Provided information >>

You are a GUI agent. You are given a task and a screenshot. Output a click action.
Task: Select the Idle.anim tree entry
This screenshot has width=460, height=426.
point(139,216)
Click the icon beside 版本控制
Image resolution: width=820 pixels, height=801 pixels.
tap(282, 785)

Requirements >> Could you quote the listing above word for word, keeping every line the same?

Output of the exercise >>
You are a GUI agent. You are given a task and a screenshot. Output a click action.
Task: Select the Idle.anim tree entry
This screenshot has width=460, height=426.
point(139,216)
Click the icon beside 版本控制
Image resolution: width=820 pixels, height=801 pixels.
tap(282, 785)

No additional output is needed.